Ethernet is without question a ubiquitous technology, used as the backbone of data center networks, whether for traditional or AI workloads. With the rise of open-source AI models such as DeepSeek, we will likely see resurgent growth in on-premises enterprise data centers.
Since these models can run on less powerful, more affordable compute infrastructure, making on-premises AI not only feasible, but also attractive. This would allow organizations to avoid the recurring cost of running workloads in the cloud, while still achieving high performance.

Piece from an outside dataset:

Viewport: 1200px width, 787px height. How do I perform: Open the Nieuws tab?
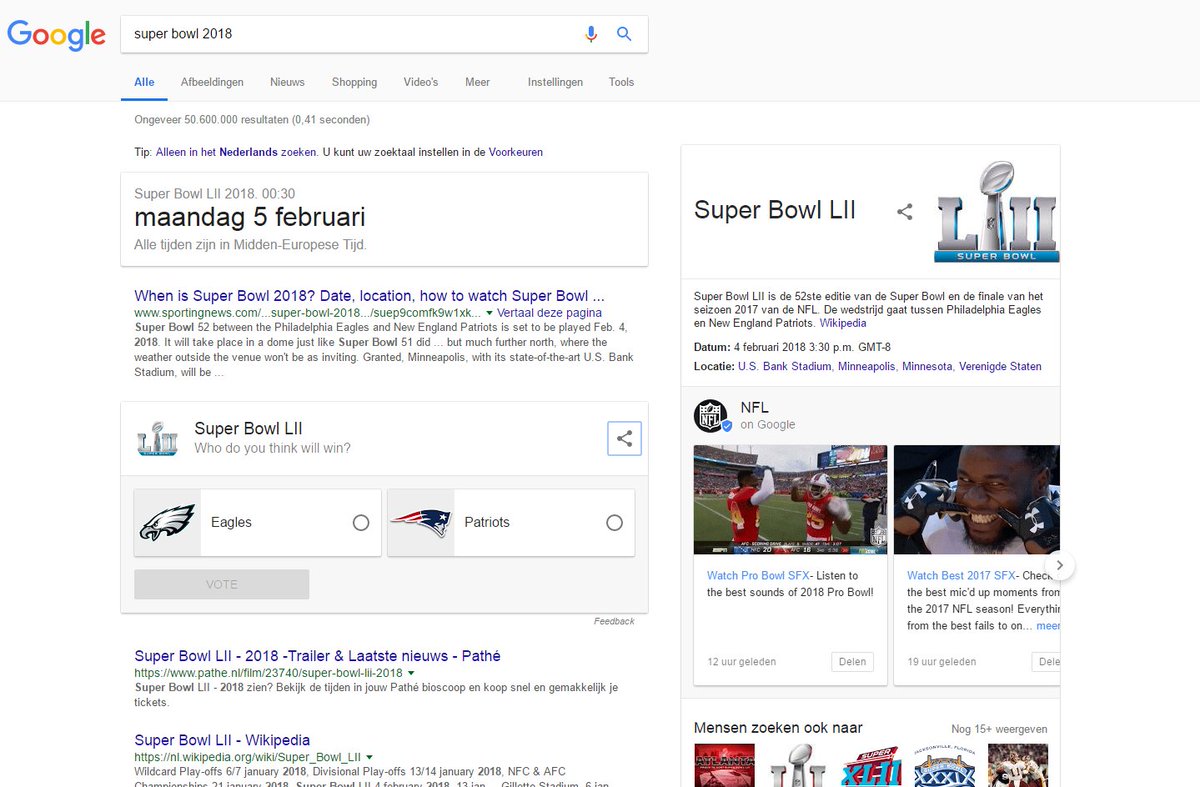coord(287,82)
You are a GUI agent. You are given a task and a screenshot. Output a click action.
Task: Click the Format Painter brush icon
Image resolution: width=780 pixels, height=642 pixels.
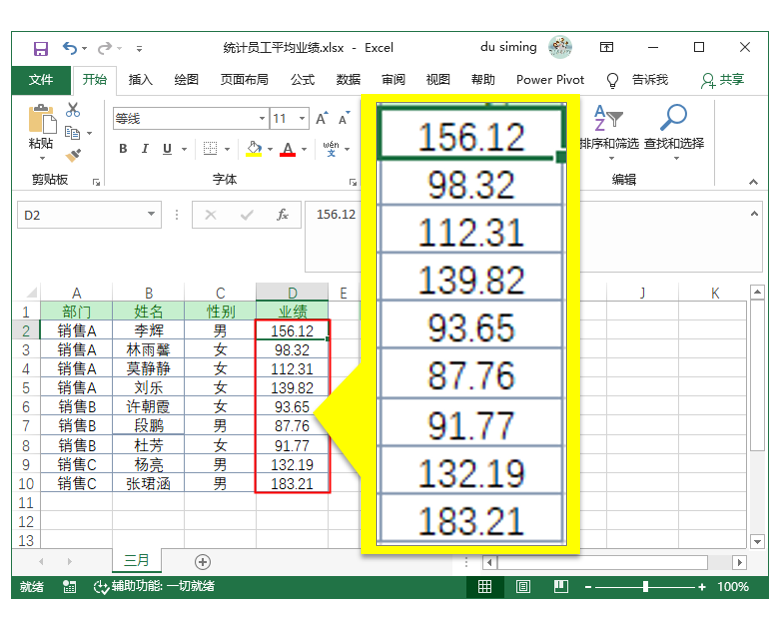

Running AI workloads on-premises offers tighter control for enterprises with sensitive data or strict requirements around compliance with privacy regulations and data sovereignty.
As AI models continue to be more lightweight and efficient, we can expect a shift towards edge computing with small deployments closer to end users. This reduces latency, cuts cloud bandwidth costs, and brings AI-driven services and applications closer to the action.
Looking ahead, the convergence of high-performance Ethernet, innovative AI models, and evolving enterprise needs is reshaping the datacenter landscape. Organizations that act now to modernize their infrastructure by blending proven Ethernet technologies with next-generation fabrics like Ultra Ethernet will be best positioned to harness the full potential of AI, turning technical capability into real competitive advantage.